* **Exercise instructions**
Using the data below, gather each line that includes the word "Chocolate".

* **Available data**

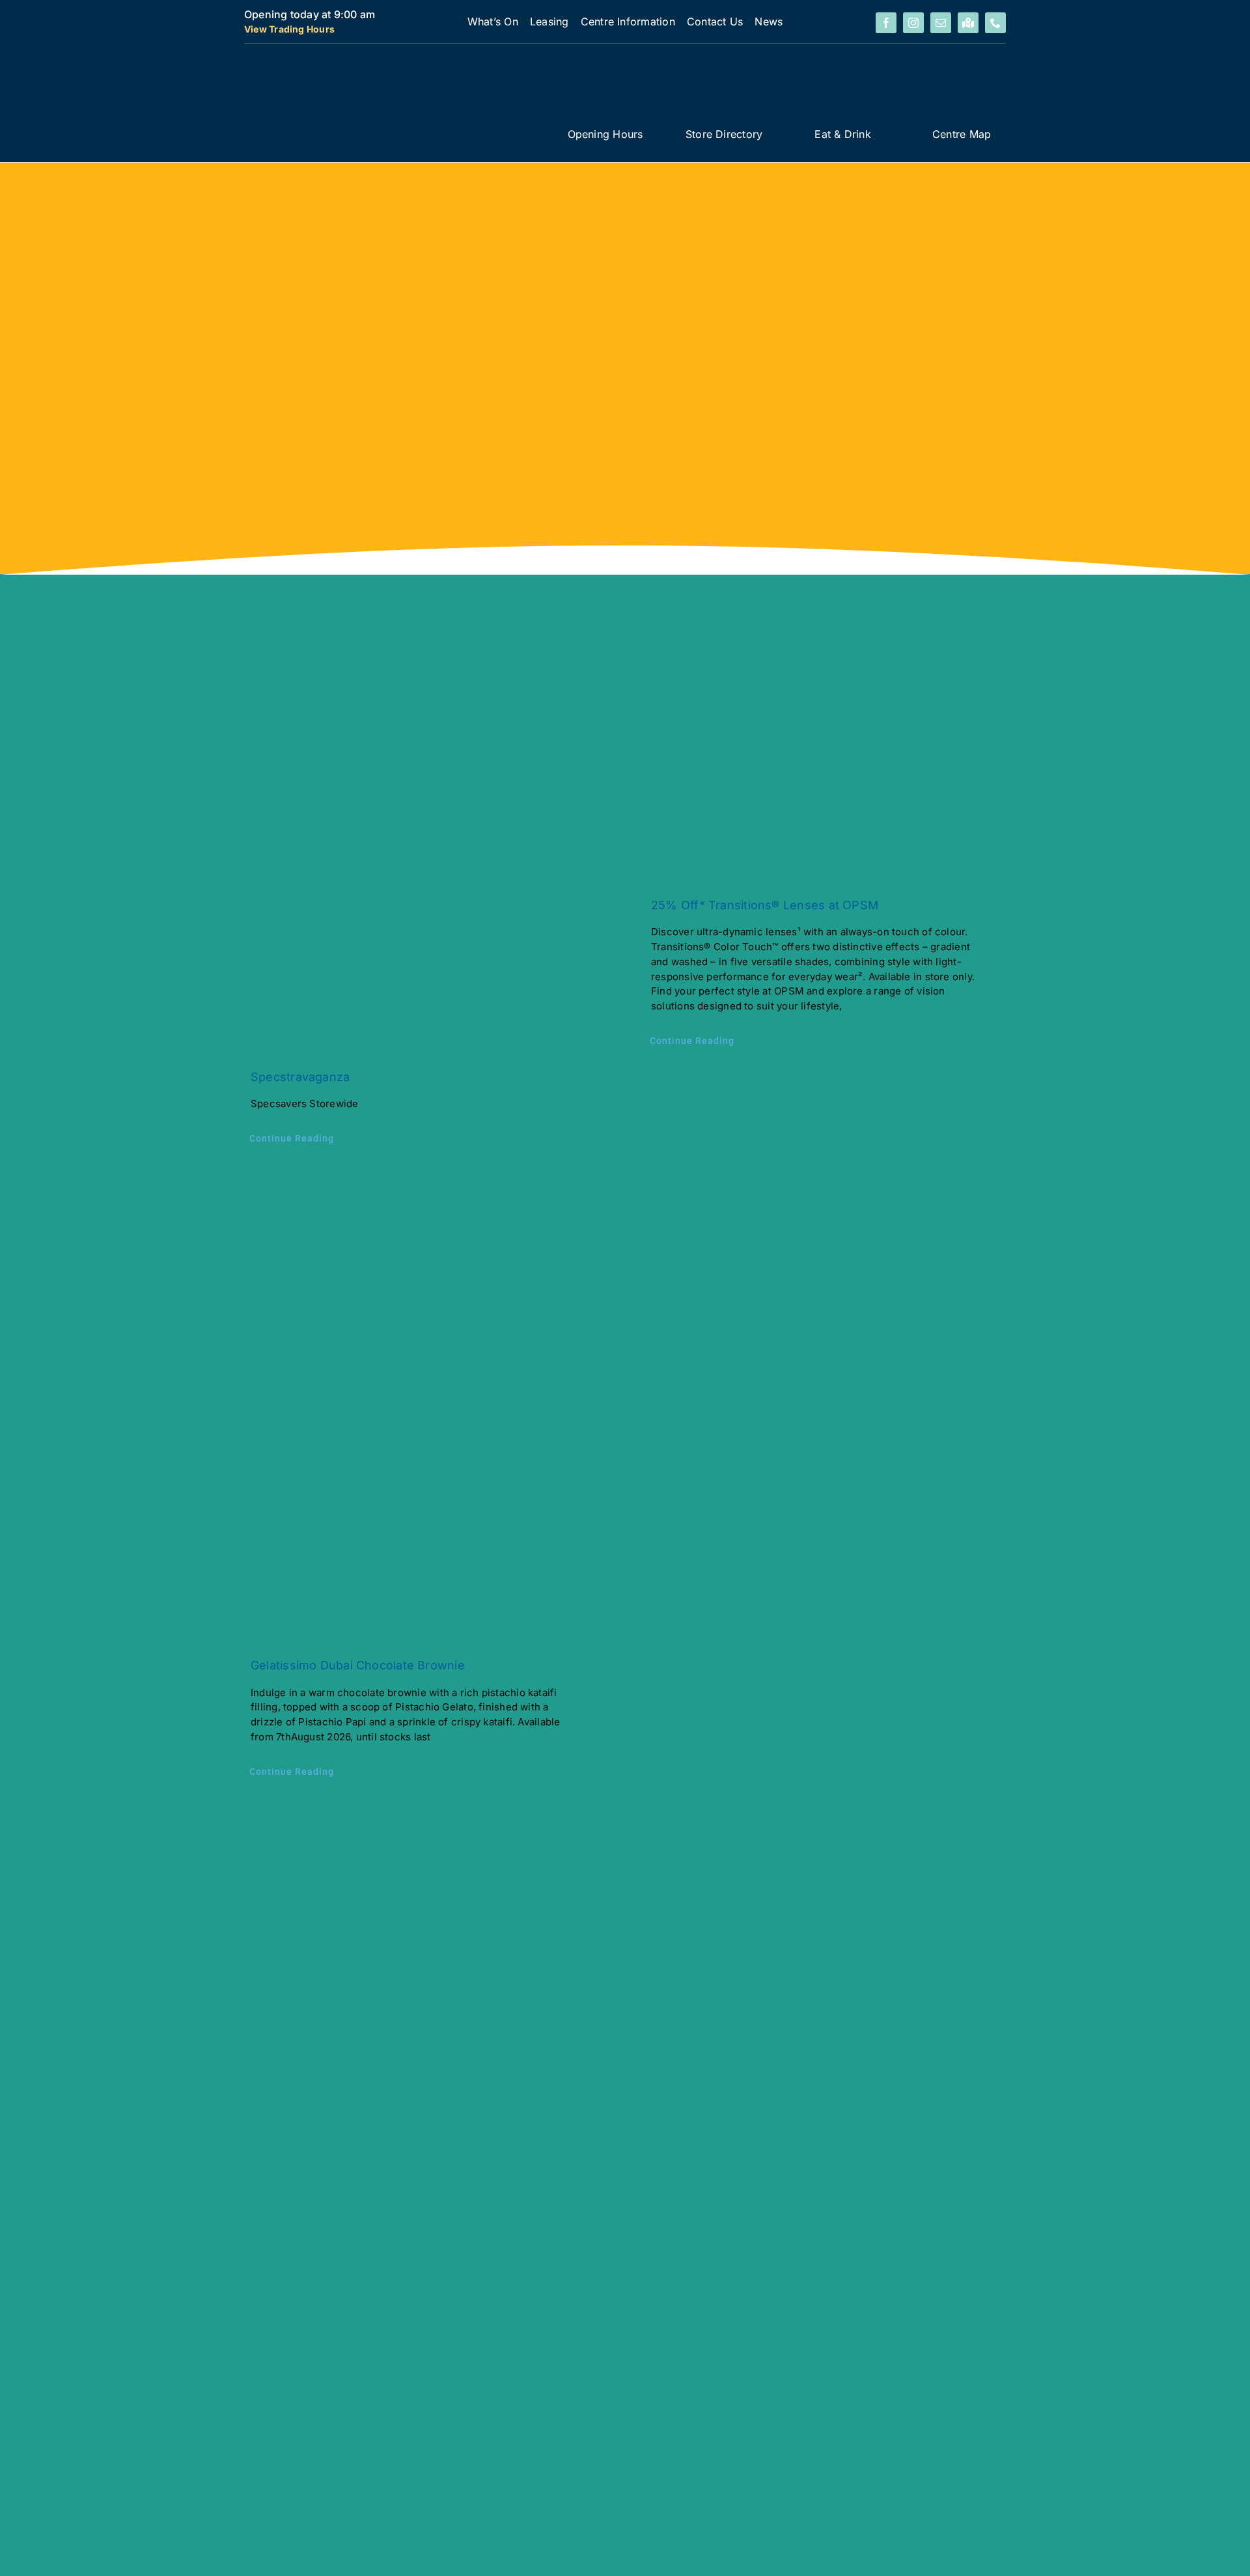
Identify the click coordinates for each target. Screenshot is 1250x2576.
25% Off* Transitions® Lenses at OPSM (764, 905)
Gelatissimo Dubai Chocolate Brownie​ (358, 1665)
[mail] (940, 22)
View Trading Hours (289, 28)
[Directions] (968, 22)
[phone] (995, 22)
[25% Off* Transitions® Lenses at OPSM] (825, 775)
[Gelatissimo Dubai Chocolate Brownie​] (424, 1404)
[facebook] (886, 22)
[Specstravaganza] (424, 860)
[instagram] (913, 22)
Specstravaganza (300, 1077)
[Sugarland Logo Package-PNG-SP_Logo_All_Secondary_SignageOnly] (389, 59)
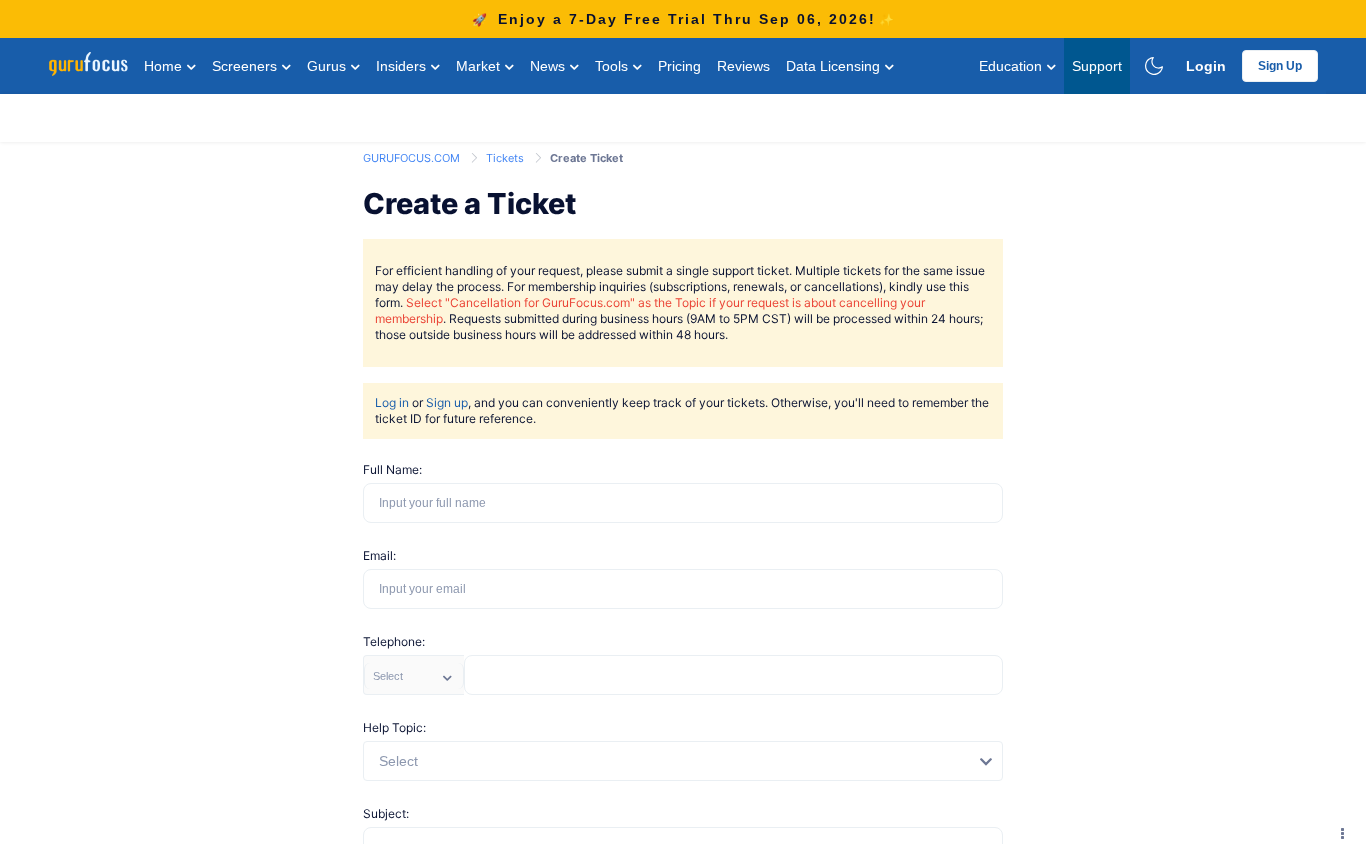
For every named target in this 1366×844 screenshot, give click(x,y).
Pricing (679, 66)
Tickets (506, 158)
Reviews (743, 66)
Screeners (246, 66)
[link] (413, 156)
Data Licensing (835, 66)
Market (480, 66)
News (549, 66)
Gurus (328, 66)
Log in (392, 402)
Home (165, 66)
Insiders (403, 66)
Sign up (447, 402)
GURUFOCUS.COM (413, 158)
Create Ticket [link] (586, 158)
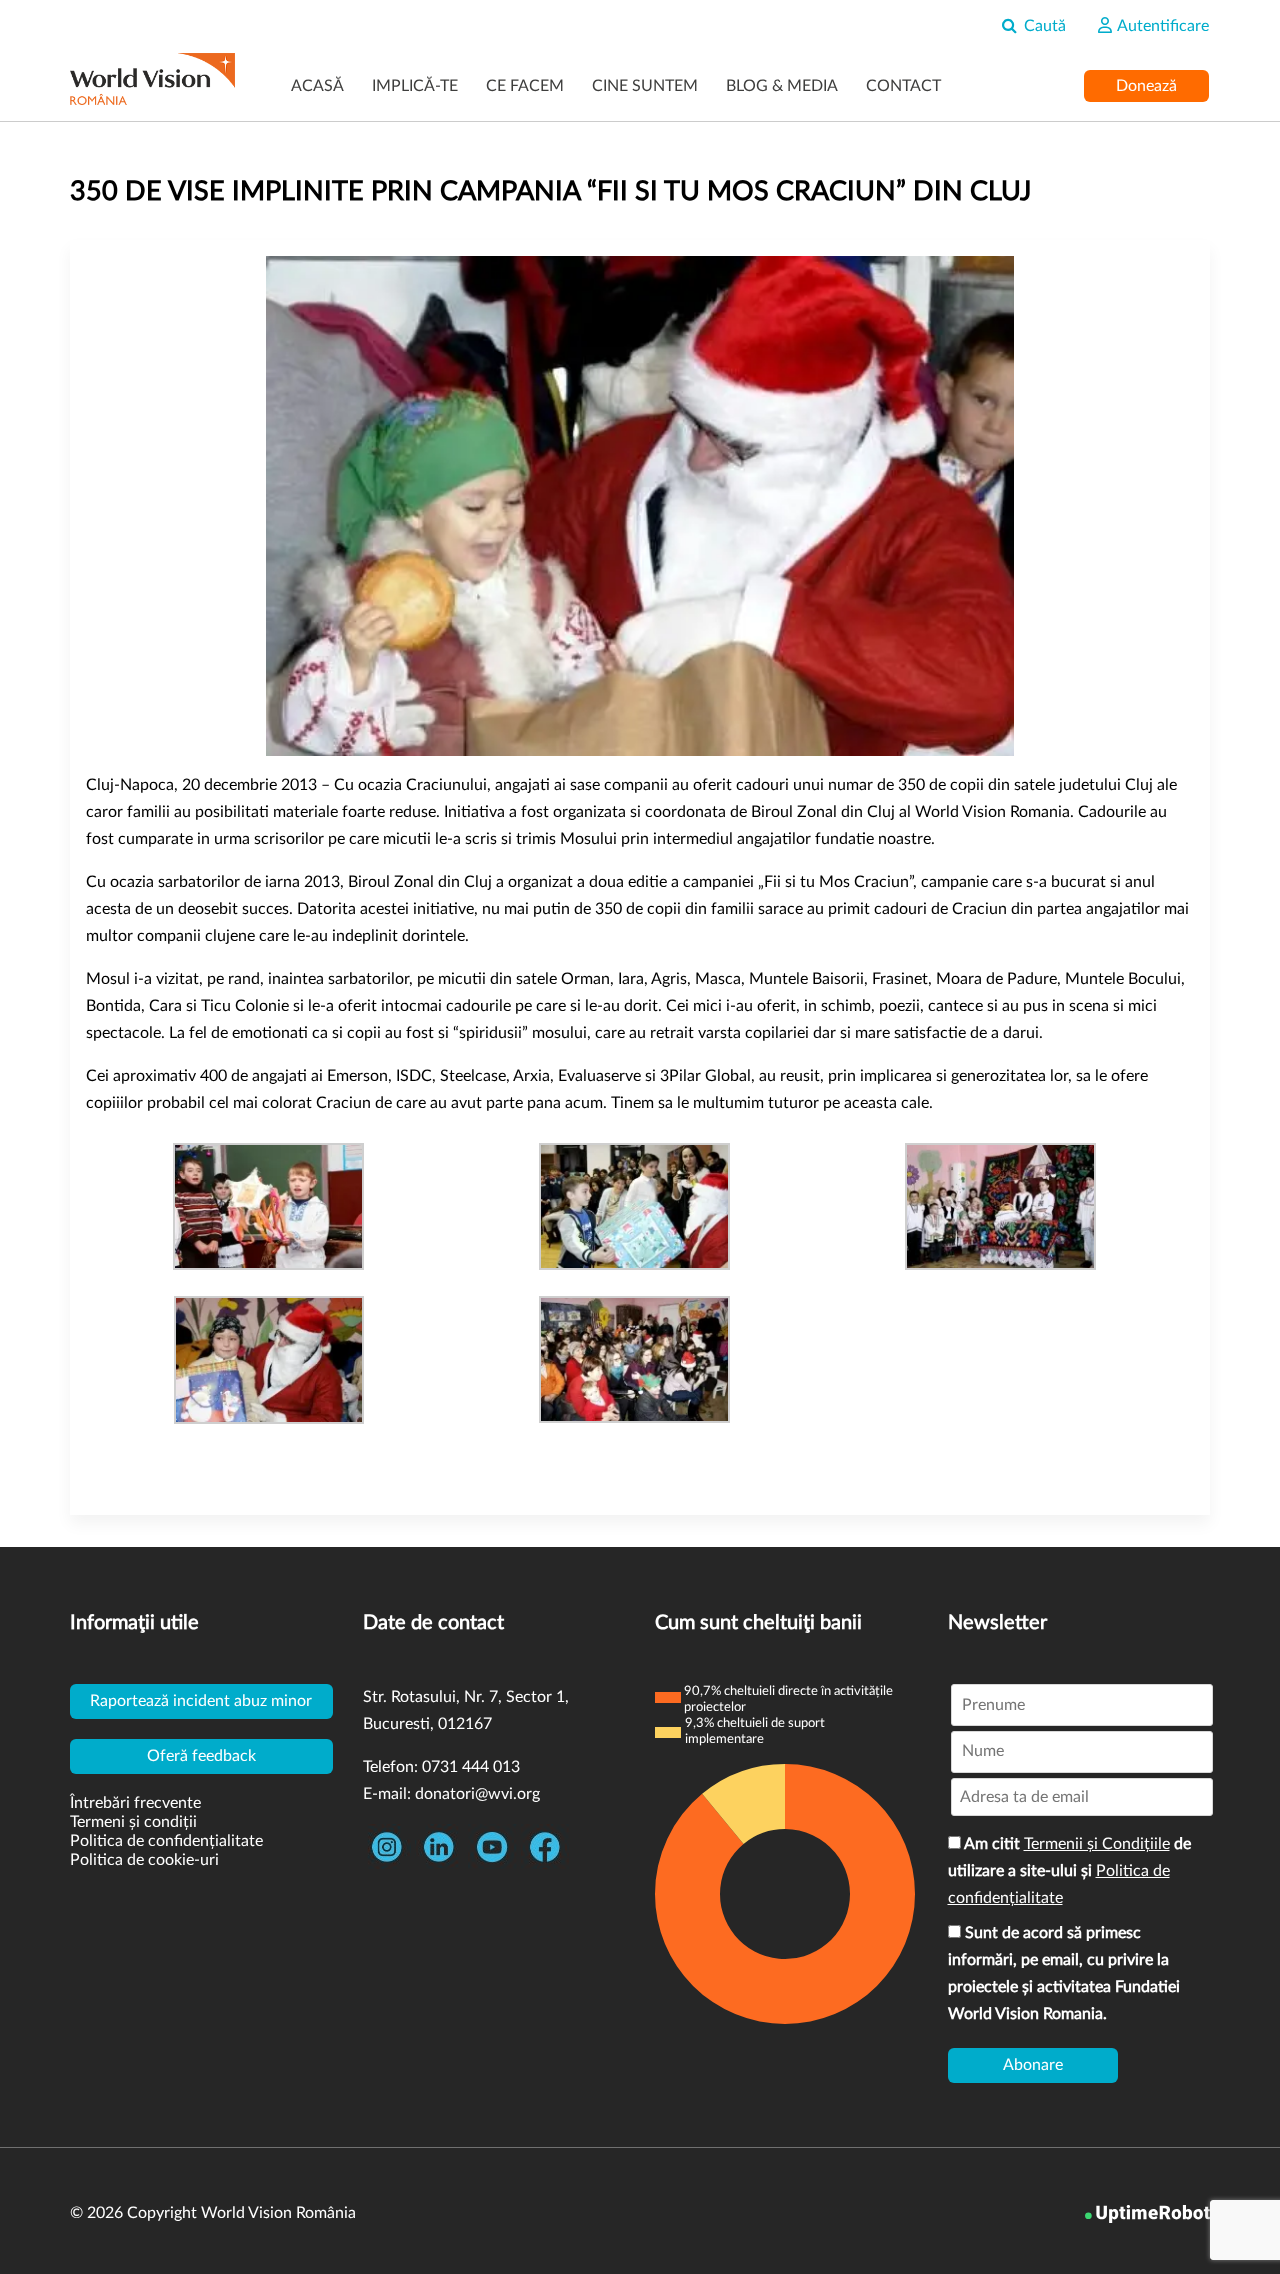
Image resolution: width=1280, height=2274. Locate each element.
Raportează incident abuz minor (201, 1701)
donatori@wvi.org (477, 1794)
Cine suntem (645, 86)
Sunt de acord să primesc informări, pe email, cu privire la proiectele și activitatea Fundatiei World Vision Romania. (1064, 1973)
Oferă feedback (201, 1756)
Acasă (317, 86)
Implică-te (415, 86)
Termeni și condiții (133, 1822)
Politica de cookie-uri (144, 1860)
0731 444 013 (471, 1767)
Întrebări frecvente (135, 1803)
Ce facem (525, 86)
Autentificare (1161, 26)
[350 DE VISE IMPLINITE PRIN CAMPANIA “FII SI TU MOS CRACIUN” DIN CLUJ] (640, 506)
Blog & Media (782, 86)
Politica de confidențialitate (166, 1841)
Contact (903, 86)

* **Response**
Gelatissimo Dubai Chocolate Brownie​ (358, 1665)
[Gelatissimo Dubai Chocolate Brownie​] (424, 1404)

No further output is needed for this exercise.